Formula One racing boss Bernie Ecclestone's future hangs in the balance as the race to find his replacement begins.

by Michael Northcott
Last Updated: 19 Aug 2013

Having ruled Formula One for more than three decades, Bernie Ecclestone’s time could be almost up. He is currently facing a $400m compensation claim from one of the largest banks in Germany, BayernLB, which he allegedly ‘short-changed’ during the sale of Formula One eight years ago. It is not yet known whether Ecclestone will face criminal charges, but at 82, and with headhunters already being drafted in, his future as F1 supremo is starting to look a bit uncertain.

Apparently members of the Formula One board have asked one of the largest global headhunting companies to start preparing a shortlist of possible candidates to replace Bernie. Egon Zehnder International is believed to be the lucky firm, and worried shareholders are keen for a replacement chief to be found just in case he does end up facing criminal charges in Germany.

So what actually happened? Well, a former BayernLB exec, Gerhard Gribkowsky has testified that the bank’s stake in Formula One was worth $450m more than CVC Capital Partners paid for it ($756m) back in 2005. Ecclestone himself co-ordinated the deal, and also apparently received $66m from Gribkowsky for making sure the deal went off without a hitch. The bank wants that money back, too.

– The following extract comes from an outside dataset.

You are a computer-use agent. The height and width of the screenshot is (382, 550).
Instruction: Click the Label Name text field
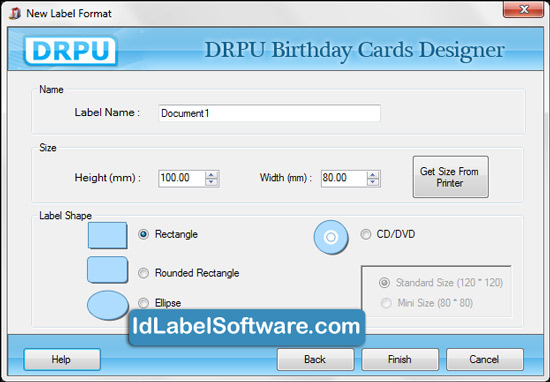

According to The Times, Ecclestone has asserted that the German bank will have to sue him in a British court if it is to have any chance of getting any money. He told the paper: ‘I have been under a cloud for three years. There is nothing to worry about. I am not worried – I am aggravated with the nonsense I’m being put through for all this.’

He added: ‘I sold the bloody shares for the bank. It was something they couldn’t sell. They had six people look at it and wouldn’t buy. I got them out of trouble and now I’m in trouble. Life is like that sometimes.’ But old Bernie is now mired in controversy: reportedly his lawyers in Germany have heard directly from the bank asking for the compensation, after Gribkowsky was imprisoned for accepting a bribe from Ecclestone during the sale back in 2005. The latter insists that it was not bribe money, but a form of blackmail by Gribkowsky.

Whatever the true story is, it is certainly a bit of a mess, and it looks like Ecclestone's 30 years at the wheel of F1 could be facing the final straight. Watch this space.